We can't look away. We can't pretend it all doesn't exist. Call it fate, karma, or even God. For whatever reason, in this time and in this place, we cannot look away.

Because goddammit all, once you have seen and felt the pain, you cannot unsee or unfeel, and humanity is yours. Your responsibility. Your burden. Your great hope.

Messiah complex? No. It's one of those awful, true cliches: I can't save the world, but we can.

Every one of us. We mournful few. We hurt for our planet and our people.

We are rushing headlong into destruction and the louder the sound of revolution becomes, the louder the majority of the "civilized" world turns up the volumes on their distractions.

But no distraction drowns out the pain of our people. Our sweet fellowship of humans, so horribly torn asunder by the toxicity of our greed, fear, and dogma.

We have no choice but to try and put right what is so wrong.
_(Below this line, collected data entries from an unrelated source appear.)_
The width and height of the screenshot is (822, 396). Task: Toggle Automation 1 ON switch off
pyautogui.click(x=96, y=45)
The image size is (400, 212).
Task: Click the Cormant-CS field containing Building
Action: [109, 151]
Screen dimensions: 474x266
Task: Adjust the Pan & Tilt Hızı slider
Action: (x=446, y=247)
We have nowhere to run and no way to hide.

We mournful few.


  • At 9:02 PM, Anonymous ML said…

    Awesome post. Many thanks Robert.

    Others discuss a similar quandary here: whether to save yourself, save the world, or just save the few worthwhile things left. The discussion really gets interesting starting with the 3rd post down.

  • At 11:43 PM, Blogger Again said…

    But now I know. The Palestinian child gunned down in the dust of Rafah takes a piece of my soul. The labor leader in South America, tortured by thugs hired by the Coca-Cola company to squash fair labor practices, wounds a part of me.

    that's truth, pure truth - and that's why people HAVE to be distracted, but distraction only works when they kill their humanity inside their "oh so beloved and godloving" souls...

    "You can hold back from the suffering of the world, you have free permission to do so and it is in accordance with your nature, but perhaps this very holding back is the one suffering that you could have avoided." - Franz Kafka

    Awesome post. Many thanks Robert.

    wholeheartedly agree...

    envy you for your writing skills, Robert...

    we need much more of you...

  • At 3:01 AM, Blogger Again said…

    we need much more of you...

    quoting myself - what does that tell you ;-) ?

    oh my English skills - if these words sound like you have to DO much more, than please, forgive me. I just want to say, that we need much more people like you

  • At 4:41 AM, Anonymous Barnita said…

    Thanks for the post. Its a reminder for us all. And yuup, we're so lucky to have you online. :)

  • At 5:19 AM, Blogger Again said…

    from mls link:
    Honestly, if the shit does hit the fan, people in rural areas will be the survivors.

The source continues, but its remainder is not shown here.